(Beginning of Records provided)
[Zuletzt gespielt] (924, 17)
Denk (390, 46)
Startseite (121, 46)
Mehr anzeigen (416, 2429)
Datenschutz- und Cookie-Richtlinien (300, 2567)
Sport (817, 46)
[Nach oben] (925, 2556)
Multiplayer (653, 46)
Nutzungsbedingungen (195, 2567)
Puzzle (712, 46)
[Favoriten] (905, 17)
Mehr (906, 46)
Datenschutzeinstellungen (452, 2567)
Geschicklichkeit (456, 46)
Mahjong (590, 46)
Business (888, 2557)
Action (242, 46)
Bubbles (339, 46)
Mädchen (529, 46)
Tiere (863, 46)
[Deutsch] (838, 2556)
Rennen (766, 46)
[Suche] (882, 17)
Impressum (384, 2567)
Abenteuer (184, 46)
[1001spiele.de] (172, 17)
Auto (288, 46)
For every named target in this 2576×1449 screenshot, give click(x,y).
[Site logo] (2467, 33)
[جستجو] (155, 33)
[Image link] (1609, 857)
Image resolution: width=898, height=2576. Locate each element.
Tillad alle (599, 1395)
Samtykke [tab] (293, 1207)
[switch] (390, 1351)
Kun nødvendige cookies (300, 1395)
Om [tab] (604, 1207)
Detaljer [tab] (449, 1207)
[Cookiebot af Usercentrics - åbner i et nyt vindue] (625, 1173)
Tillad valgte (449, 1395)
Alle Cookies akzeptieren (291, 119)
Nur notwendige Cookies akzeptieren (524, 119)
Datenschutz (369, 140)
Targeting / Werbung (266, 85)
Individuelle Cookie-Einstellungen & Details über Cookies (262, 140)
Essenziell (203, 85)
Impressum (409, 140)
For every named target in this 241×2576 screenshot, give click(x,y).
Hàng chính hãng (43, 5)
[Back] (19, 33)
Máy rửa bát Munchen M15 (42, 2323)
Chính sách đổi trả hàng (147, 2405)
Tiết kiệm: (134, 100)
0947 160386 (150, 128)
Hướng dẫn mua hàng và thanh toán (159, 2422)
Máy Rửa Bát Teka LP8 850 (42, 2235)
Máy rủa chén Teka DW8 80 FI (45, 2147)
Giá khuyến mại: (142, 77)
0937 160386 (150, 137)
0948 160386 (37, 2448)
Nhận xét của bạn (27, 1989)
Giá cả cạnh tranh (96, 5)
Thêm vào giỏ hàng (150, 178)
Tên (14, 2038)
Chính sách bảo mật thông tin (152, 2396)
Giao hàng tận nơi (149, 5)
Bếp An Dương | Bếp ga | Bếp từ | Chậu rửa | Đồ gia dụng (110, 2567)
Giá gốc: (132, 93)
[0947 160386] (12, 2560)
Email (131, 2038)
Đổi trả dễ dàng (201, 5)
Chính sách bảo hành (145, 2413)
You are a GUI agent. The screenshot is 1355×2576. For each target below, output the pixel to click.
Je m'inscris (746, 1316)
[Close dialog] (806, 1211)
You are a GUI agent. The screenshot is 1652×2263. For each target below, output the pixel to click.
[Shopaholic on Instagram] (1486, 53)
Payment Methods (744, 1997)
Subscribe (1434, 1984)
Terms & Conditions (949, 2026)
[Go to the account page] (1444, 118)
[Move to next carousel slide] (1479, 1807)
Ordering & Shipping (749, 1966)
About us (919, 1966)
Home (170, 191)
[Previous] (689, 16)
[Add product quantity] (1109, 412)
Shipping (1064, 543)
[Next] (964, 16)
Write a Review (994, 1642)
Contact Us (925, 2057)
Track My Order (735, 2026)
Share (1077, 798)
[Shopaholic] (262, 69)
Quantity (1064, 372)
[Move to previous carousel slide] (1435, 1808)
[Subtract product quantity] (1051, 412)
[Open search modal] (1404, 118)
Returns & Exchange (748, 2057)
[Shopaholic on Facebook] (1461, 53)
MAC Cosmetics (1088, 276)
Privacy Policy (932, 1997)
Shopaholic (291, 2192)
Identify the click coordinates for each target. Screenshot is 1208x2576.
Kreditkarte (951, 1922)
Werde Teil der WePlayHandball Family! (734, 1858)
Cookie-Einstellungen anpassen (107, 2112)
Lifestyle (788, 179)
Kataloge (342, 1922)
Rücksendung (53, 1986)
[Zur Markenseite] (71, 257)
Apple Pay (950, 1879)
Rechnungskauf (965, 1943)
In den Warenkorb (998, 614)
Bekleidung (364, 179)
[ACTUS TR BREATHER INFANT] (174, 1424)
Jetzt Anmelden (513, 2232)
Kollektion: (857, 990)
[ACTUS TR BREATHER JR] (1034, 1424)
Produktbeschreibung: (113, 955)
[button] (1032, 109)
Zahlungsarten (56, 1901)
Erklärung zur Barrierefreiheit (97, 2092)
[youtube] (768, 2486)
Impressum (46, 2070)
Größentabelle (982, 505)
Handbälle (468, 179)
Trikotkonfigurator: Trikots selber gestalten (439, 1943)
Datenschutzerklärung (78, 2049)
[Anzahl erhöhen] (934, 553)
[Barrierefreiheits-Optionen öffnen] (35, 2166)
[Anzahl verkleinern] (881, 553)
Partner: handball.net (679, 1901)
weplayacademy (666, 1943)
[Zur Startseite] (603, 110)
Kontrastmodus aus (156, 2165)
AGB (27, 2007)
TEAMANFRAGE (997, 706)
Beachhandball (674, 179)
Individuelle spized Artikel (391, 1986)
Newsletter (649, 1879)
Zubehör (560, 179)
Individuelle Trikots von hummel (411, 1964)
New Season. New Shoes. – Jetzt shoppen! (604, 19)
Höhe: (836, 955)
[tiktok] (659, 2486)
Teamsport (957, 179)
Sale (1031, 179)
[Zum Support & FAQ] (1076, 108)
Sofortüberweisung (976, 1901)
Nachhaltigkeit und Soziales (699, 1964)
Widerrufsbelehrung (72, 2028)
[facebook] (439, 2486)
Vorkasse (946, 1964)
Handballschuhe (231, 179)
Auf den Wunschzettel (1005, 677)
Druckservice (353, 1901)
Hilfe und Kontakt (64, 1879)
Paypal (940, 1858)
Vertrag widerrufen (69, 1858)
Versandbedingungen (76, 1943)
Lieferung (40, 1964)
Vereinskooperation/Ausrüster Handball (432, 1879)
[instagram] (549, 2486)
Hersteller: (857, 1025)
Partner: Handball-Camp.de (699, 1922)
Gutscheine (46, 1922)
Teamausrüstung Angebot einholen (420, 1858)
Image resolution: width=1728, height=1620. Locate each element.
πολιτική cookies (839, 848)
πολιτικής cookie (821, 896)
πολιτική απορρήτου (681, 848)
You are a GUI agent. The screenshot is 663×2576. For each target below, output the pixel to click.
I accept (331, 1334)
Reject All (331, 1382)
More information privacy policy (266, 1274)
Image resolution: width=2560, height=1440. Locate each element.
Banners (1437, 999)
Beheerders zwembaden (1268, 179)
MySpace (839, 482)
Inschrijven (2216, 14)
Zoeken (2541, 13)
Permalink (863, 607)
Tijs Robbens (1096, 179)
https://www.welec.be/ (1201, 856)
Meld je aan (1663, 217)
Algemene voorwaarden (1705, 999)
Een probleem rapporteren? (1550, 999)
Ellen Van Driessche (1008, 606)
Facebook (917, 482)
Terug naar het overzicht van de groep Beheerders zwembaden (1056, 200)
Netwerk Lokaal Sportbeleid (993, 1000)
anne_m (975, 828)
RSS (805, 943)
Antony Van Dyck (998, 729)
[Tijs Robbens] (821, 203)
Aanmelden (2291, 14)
(End of Records provided)
An exact copy of the lines above between the line holding "Tillad alle (599, 1395)" and the line holding "You are a GUI agent. The screenshot is 1652×2263.", inclusive, is the whole answer.

Tillad alle (599, 1395)
Samtykke [tab] (293, 1207)
[switch] (390, 1351)
Kun nødvendige cookies (300, 1395)
Om [tab] (604, 1207)
Detaljer [tab] (449, 1207)
[Cookiebot af Usercentrics - åbner i et nyt vindue] (625, 1173)
Tillad valgte (449, 1395)
Alle Cookies akzeptieren (291, 119)
Nur notwendige Cookies akzeptieren (524, 119)
Datenschutz (369, 140)
Targeting / Werbung (266, 85)
Individuelle Cookie-Einstellungen & Details über Cookies (262, 140)
Essenziell (203, 85)
Impressum (409, 140)
For every named target in this 241×2576 screenshot, give click(x,y).
Hàng chính hãng (43, 5)
[Back] (19, 33)
Máy rửa bát Munchen M15 (42, 2323)
Chính sách đổi trả hàng (147, 2405)
Tiết kiệm: (134, 100)
0947 160386 (150, 128)
Hướng dẫn mua hàng và thanh toán (159, 2422)
Máy Rửa Bát Teka LP8 850 (42, 2235)
Máy rủa chén Teka DW8 80 FI (45, 2147)
Giá khuyến mại: (142, 77)
0937 160386 (150, 137)
0948 160386 (37, 2448)
Nhận xét của bạn (27, 1989)
Giá cả cạnh tranh (96, 5)
Thêm vào giỏ hàng (150, 178)
Tên (14, 2038)
Chính sách bảo mật thông tin (152, 2396)
Giao hàng tận nơi (149, 5)
Bếp An Dương | Bếp ga | Bếp từ | Chậu rửa | Đồ gia dụng (110, 2567)
Giá gốc: (132, 93)
[0947 160386] (12, 2560)
Email (131, 2038)
Đổi trả dễ dàng (201, 5)
Chính sách bảo hành (145, 2413)
You are a GUI agent. The screenshot is 1355×2576. For each target below, output the pixel to click.
Je m'inscris (746, 1316)
[Close dialog] (806, 1211)
You are a GUI agent. The screenshot is 1652×2263. For each target below, output the pixel to click.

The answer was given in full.